A partial derivative is a derivative where we hold some variables constant and differentiate with respect to one variable. It is particularly useful in functions of multiple variables, such as \(M(t, y) = 4t^3y - 15t^2 - y\).
In the exercise, we need to find the partial derivative of \(M\) with respect to \(y\). This means differentiating \(M\) while treating \(t\) as a constant. Thus, \(M_y = 4t^3 - 1\).
This calculation checks if this partial derivative equals \(N_t\), as given by the condition \(4t^3 - 1 = N_t\). When both are equal, the condition is satisfied, assisting us in progressing towards the solution of the function \(f(t, y)\). Partial derivatives help in understanding how a function changes as one particular variable varies.

Integration is the process used to find a function when its derivative is known. In this context, it involves finding the function \(f(t, y)\) from its partial derivative \(f_t\). The integration involves reversing the process of differentiation.
Given \(f_t = 4t^3y - 15t^2 - y\), we can integrate with respect to \(t\), while treating \(y\) as constant. This integration results in:

• \( f = \int (4t^3y - 15t^2 - y) \ dt = t^4y - 5t^3 - ty + h(y) \)

The expression \(h(y)\) is an arbitrary function of \(y\), showing that an extra component of the function depends solely on \(y\). The concept of integration helps us reconstruct the function \(f(t, y)\) from its derivatives.
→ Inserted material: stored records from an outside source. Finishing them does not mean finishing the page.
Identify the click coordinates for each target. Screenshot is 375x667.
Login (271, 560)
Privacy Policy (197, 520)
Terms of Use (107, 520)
An arbitrary function is a function that can take various forms without a specific structure dictated purely by the given data. In this exercise, \(h(y)\) is an arbitrary function added during integration \(f = t^4 y - 5 t^3 - t y + h(y)\).
This term captures any additional complexity that might only be a function of \(y\) since \(h(y)\) doesn’t depend on \(t\). Determining \(h(y)\) involves further differentiating and integrating as per the given conditions: \(h'(y) = 3y^2\). By integrating \(h'(y)\), we find \(h(y) = y^3 + C\). This explains why such functions can impact solutions in different mathematical contexts like solving partial differential equations.

Boundary conditions are additional constraints or criteria used to determine the constants that arise during integrations, such as \(C\) in the function \(h(y) = y^3 + C\).
In this exercise, while working on determining \(h(y)\), we do not have specified boundary conditions, and hence we chose the constant \(C = 0\) for simplicity. Different boundary conditions would lead to different particular solutions by altering the value of \(C\).
In practical applications, boundary conditions are vital as they allow us to find specific solutions out of many possible options, ensuring that the solution fits the context or real-world problem we are examining. For this exercise, the complete function \(f(t, y) = t^4y - 5t^3 - ty + y^3\) arises from such considerations, embodying a general form that could cater to diverse boundary conditions.